• **Supplied records**
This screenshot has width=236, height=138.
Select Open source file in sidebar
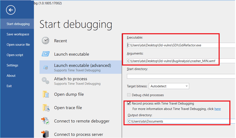tap(18, 45)
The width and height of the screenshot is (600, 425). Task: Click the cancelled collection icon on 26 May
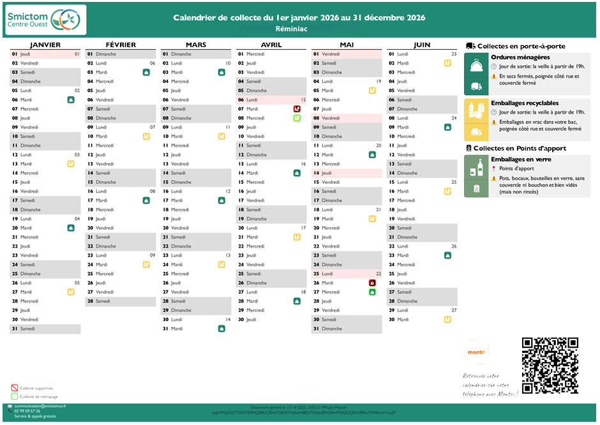point(372,283)
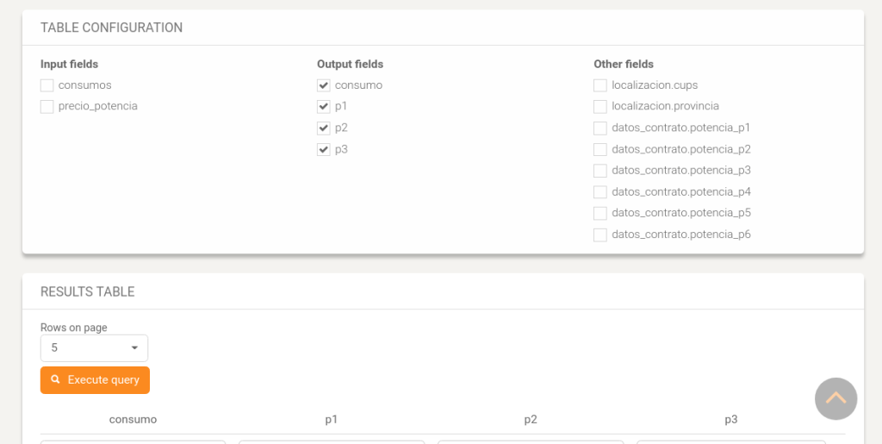Open the Rows on page dropdown
Screen dimensions: 882x444
click(x=94, y=347)
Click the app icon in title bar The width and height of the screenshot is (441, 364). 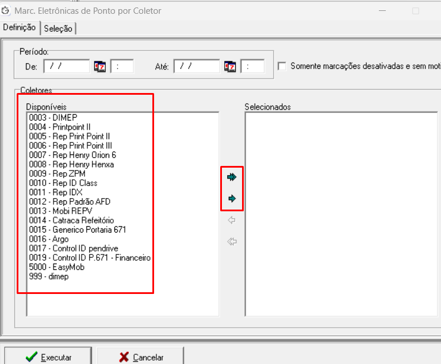click(x=7, y=10)
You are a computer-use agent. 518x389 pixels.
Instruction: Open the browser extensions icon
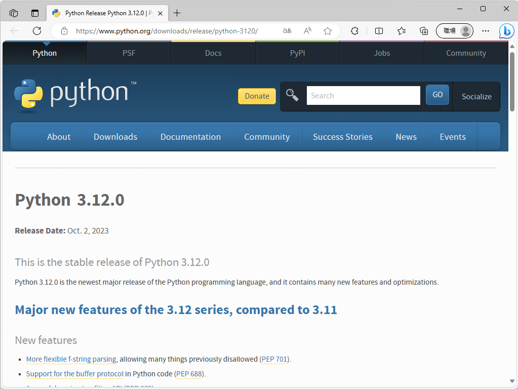[x=354, y=30]
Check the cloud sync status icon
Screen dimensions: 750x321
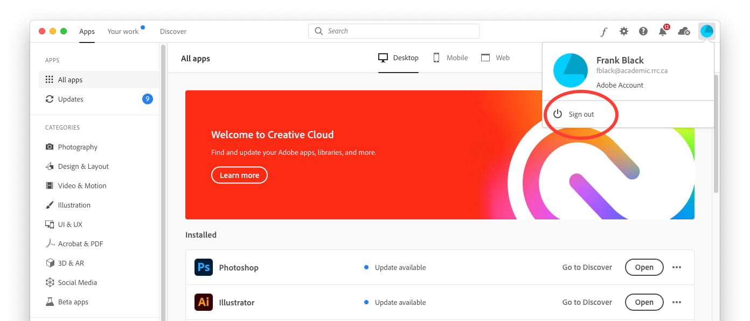coord(684,31)
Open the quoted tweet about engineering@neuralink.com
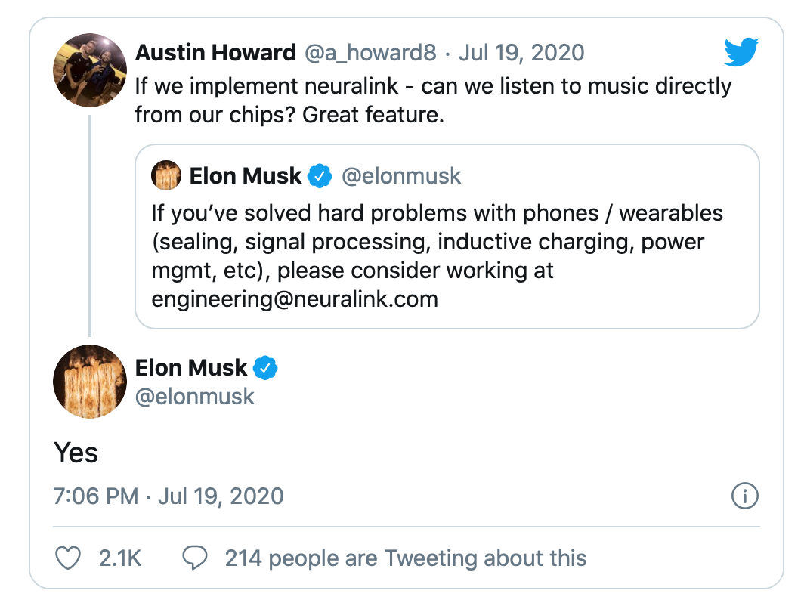Screen dimensions: 804x603 tap(447, 237)
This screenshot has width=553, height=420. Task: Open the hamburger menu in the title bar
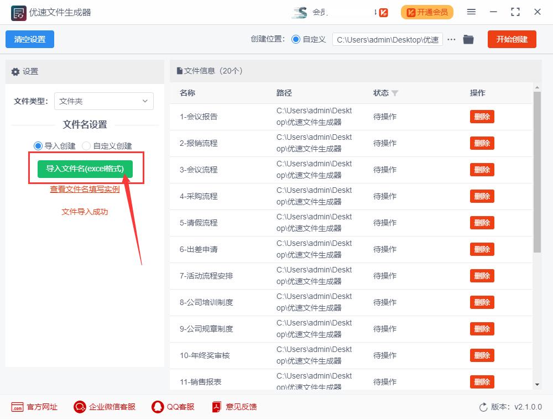[x=472, y=12]
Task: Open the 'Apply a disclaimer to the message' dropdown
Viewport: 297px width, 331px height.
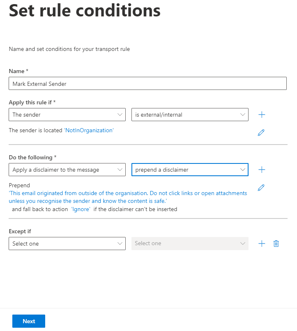Action: (67, 170)
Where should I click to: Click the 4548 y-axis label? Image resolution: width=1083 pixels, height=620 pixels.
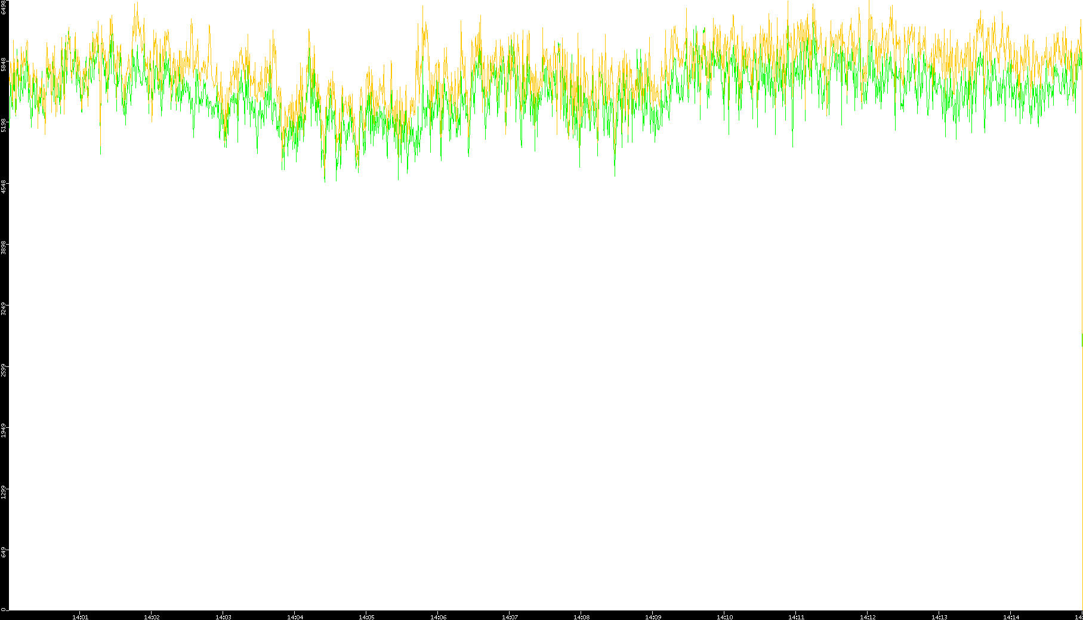pos(4,186)
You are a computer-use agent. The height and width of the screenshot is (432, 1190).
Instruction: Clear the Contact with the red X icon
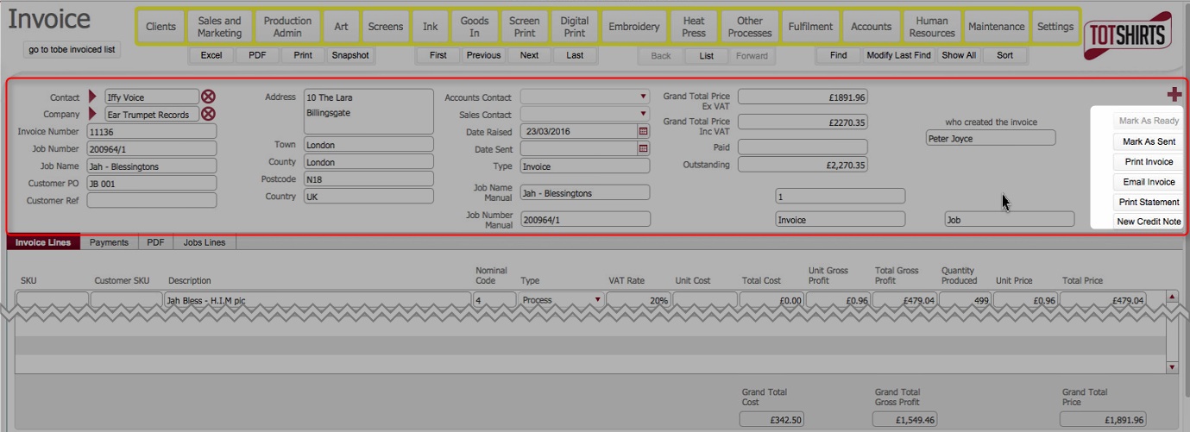pyautogui.click(x=209, y=97)
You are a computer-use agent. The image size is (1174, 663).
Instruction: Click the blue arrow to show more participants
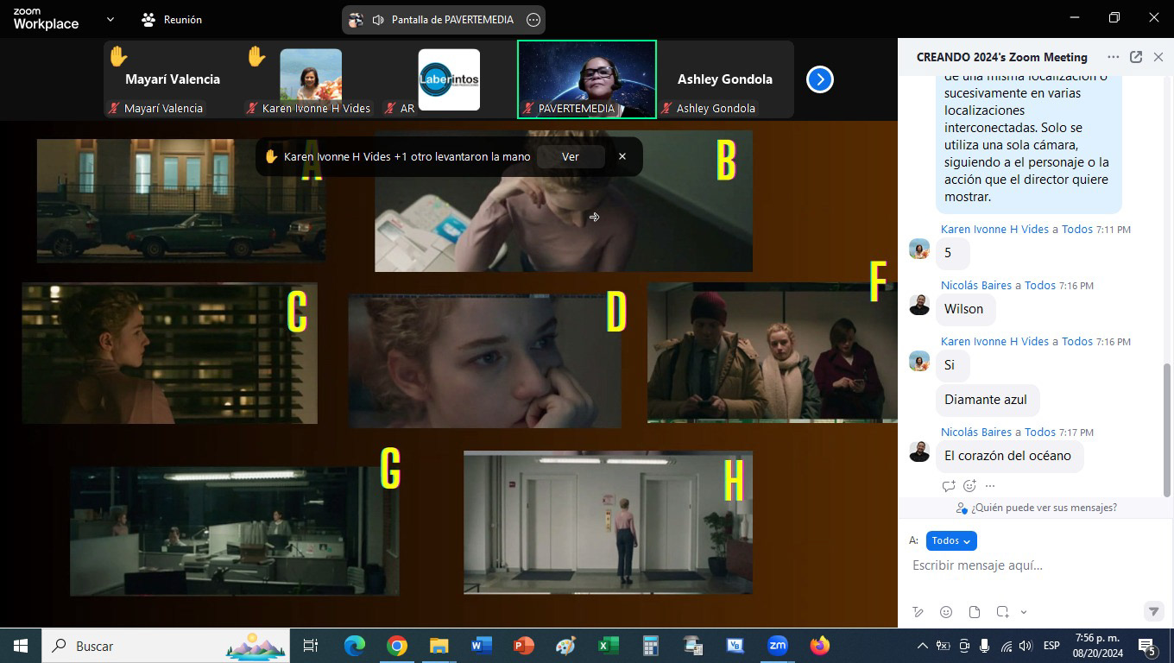(x=818, y=79)
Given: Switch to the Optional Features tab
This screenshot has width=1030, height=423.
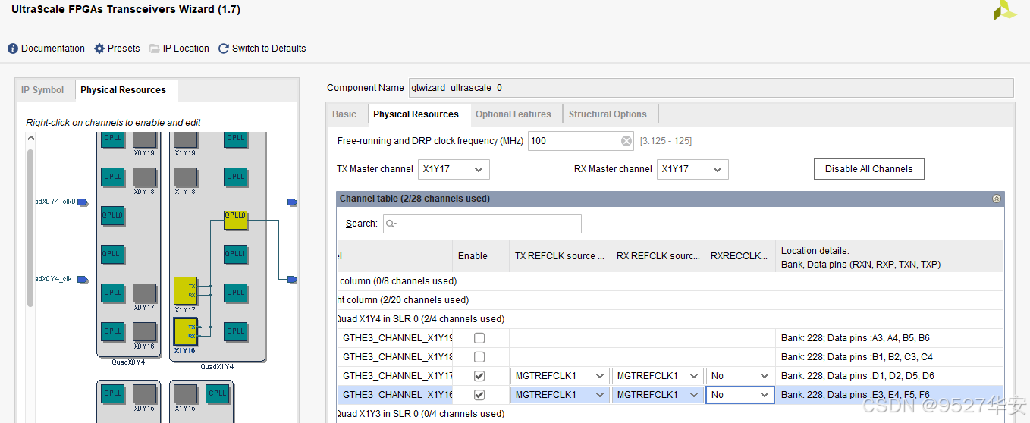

• **What the task requires**
Without the pictures, reproduce each line from the one containing "Instruction: Clear the" through the last line of the material above, both of those lines included.

• **Reply to the task**
Instruction: Clear the Contact with the red X icon
pyautogui.click(x=209, y=97)
You are a computer-use agent. The image size is (1174, 663).
Instruction: Click the blue arrow to show more participants
(x=818, y=79)
Given: Switch to the Optional Features tab
This screenshot has width=1030, height=423.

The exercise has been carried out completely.